How did automobiles become the dominant form of transportation?

The automobile is essentially synonymous with modern American life.  Look around and just about every structure you see, office buildings, suburbs and shopping malls were all built automobile transportation in mind. Yes, America is defined by the automobile but did you ever wonder why? Why not trains, trolleys, subway systems or other forms of public transportation? As it turns out, it wasn’t just because consumers preferred them; there were other influences involved.

Volkswagen Transporter Edition-1

What travel was like long ago

Long before the automobile was developed, travel was an uncomfortable endeavor. Up until the mid- 19th century, there were very few highways or even decent roads on which to travel. For local travel, most people went by horse-drawn coach and for long distance travel, they used the railroad. By the turn of the century, since it was much faster and more comfortable, the railroad essentially put an end to the coach.

Then came the automobile

Although the automobile was poorly accepted initially, between 1900 and 1915, the number of cars in America jumped from just 8,000 to more than 2 million. The man given the most credit for this is Henry Ford, founder of the Ford Motor Company.  As Patrick Mini of Schaumburg, IL, a local Mini dealer, related to us, Ford was among the first to develop the “assembly line” and by 1927 his company had built over 14 million Model T’s.

Then National City Lines was formed

In order to cement the adoption of the automobile in American life, a group called National City Lines, made up of several companies — including General Motors, Firestone, Standard Oil of California and Phillips Petroleum — formed in the 1920s.  Their mission was to buy up streetcar and other public transit systems around the country making auto travel mandatory. What the group did not only stifled public transportation, it was also illegal. But, by the time the government got involved, the damage was done.

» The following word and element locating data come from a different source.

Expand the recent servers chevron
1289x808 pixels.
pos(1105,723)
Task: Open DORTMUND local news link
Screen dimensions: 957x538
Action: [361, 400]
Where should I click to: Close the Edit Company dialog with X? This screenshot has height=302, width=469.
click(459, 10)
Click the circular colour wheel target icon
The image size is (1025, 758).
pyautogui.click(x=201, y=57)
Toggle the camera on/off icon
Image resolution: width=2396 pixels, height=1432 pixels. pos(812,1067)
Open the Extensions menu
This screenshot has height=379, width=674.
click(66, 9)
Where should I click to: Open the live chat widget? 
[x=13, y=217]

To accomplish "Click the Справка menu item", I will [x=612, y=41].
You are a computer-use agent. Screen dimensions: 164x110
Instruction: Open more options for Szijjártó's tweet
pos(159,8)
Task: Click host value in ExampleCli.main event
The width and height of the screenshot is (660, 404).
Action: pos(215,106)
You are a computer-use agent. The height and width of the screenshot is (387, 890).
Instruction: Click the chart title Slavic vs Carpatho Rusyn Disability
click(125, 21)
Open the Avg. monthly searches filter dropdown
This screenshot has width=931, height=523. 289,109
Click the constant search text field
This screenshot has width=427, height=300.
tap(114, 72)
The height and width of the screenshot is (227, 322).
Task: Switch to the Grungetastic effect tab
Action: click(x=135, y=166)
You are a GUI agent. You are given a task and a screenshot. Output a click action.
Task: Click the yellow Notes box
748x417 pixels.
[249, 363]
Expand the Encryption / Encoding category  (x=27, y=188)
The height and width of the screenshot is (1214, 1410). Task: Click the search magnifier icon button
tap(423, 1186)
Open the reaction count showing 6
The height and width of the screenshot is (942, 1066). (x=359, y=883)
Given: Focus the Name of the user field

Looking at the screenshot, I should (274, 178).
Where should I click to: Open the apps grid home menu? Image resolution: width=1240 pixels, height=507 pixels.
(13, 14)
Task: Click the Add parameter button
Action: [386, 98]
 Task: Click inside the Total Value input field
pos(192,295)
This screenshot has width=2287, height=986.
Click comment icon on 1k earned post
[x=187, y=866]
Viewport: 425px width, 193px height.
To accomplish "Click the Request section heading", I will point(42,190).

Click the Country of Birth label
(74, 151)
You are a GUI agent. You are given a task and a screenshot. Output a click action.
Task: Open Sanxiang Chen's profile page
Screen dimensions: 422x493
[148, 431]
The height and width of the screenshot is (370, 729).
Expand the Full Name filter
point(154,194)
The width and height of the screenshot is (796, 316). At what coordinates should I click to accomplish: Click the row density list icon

The Interstate Highway Act

Due to the overwhelming popularity of the automobile, President Eisenhower signed the Interstate Highway Act in 1956 and created more than 42,500 miles of highway across the nation.  Soon, the U.S. government would be spending 75 percent of its transportation funding on building roads. The amount going to the funding of public transportation systems – less than one percent.


The dilemma that the United States has today is that we have become a culture that is completely defined by the automobile.  Automobiles permeate all facets of modern life and this is a situation that may be very difficult to change any time soon.  Thankfully many forward thinking policy makers are recognizing the importance of public transportation and are renewing interest in its development and expansion.